Intercoder reliability is a term used in the social sciences to describe the simple fact that no group of individuals will interpret any set of non-numeric data the exact same way. In any type of
social science research, the greater the numbers of people tested, the stronger the results. Size does matter when it comes to
sampling. Unfortunately sample size also increases the
labor involved in gathering and interpreting results. Social science
jargon calls these people 'coders'. Often it becomes impossible for one person to do the work. If a researcher has the funds, they may hire or employ
volunteer labor to help with the work. Unfortunately, while humans may agree on many things we rarely agree precisely on any one thing. Thus in any endeavor involving more than one person results may be gathered or interpreted with some inconsistencies
even if all make a good faith effort to follow study guidelines exactly.
This comes because a human's history and background strongly affects their interpretation of language. Take a very precise word like house. If you asked people to draw a house, they would draw different homes, usually reflecting one they lived in during a significant period of their life. That level of inconsistency rarely matters for 'house' is not a subjective term. But suppose an interviewer for a survey is expected to note if the subject became 'agitated' during a particular series of questions. Now the interviewer must make a judgement call about the subject. In The Caine Mutiny the story makes it clear that when Captain Queeg is agitated he rolls little steel balls in his hand. But suppose we found ourselves interviewing Queeg and he pulls out his balls. We haven't seen an hour of back story, we just met the man. Is he 'agitated'. Is his ball rolling a compulsive habit? Or perhaps some form of odd physical therapy? The interviewer does not know and must make a judgement based solely upon Queeg's rolling balls.

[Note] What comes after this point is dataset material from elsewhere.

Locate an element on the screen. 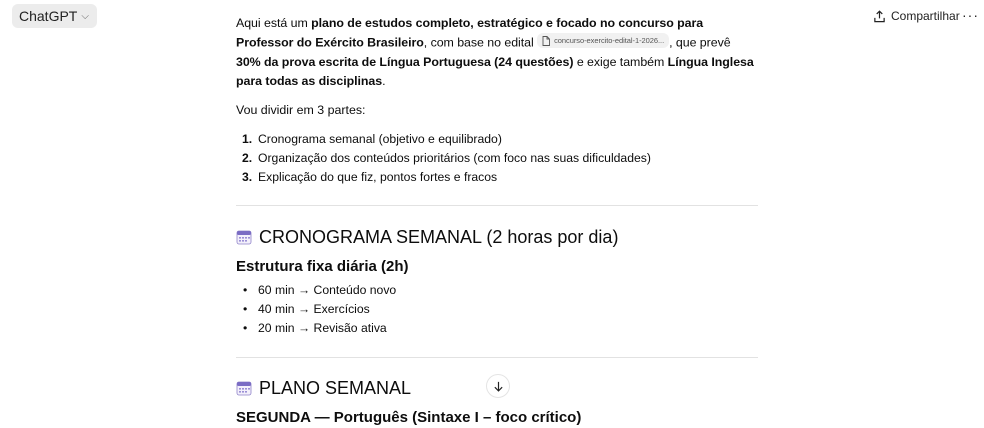  list-item: • 20 min → Revisão ativa is located at coordinates (497, 328).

How the interviewer (often an undergraduate) will interpret Queeg's balls depends upon their previous life experiences and personal predispositons. An interviewer familiar with ticks like Queeg's will probably correctly identify Queeg as 'agitated'. Others who know others with odd ticks that mean nothing may interpret Queeg as 'Not agitated'.
In social science research many forms of data are not clear, but still constitute valid data. Any time you have more than one person tasked with interpreting a data set there will be some variation in how different coders will interpret a particular datum. This leads to built-in inconsistencies, and thus makes any inferences drawn from the data weaker than they might be. A stronger result is required to attain significance. People often say "I know it when I see it." They do, but they must all see for themselves. We all see things slightly differently, and the more abstract the data, the more differently we see.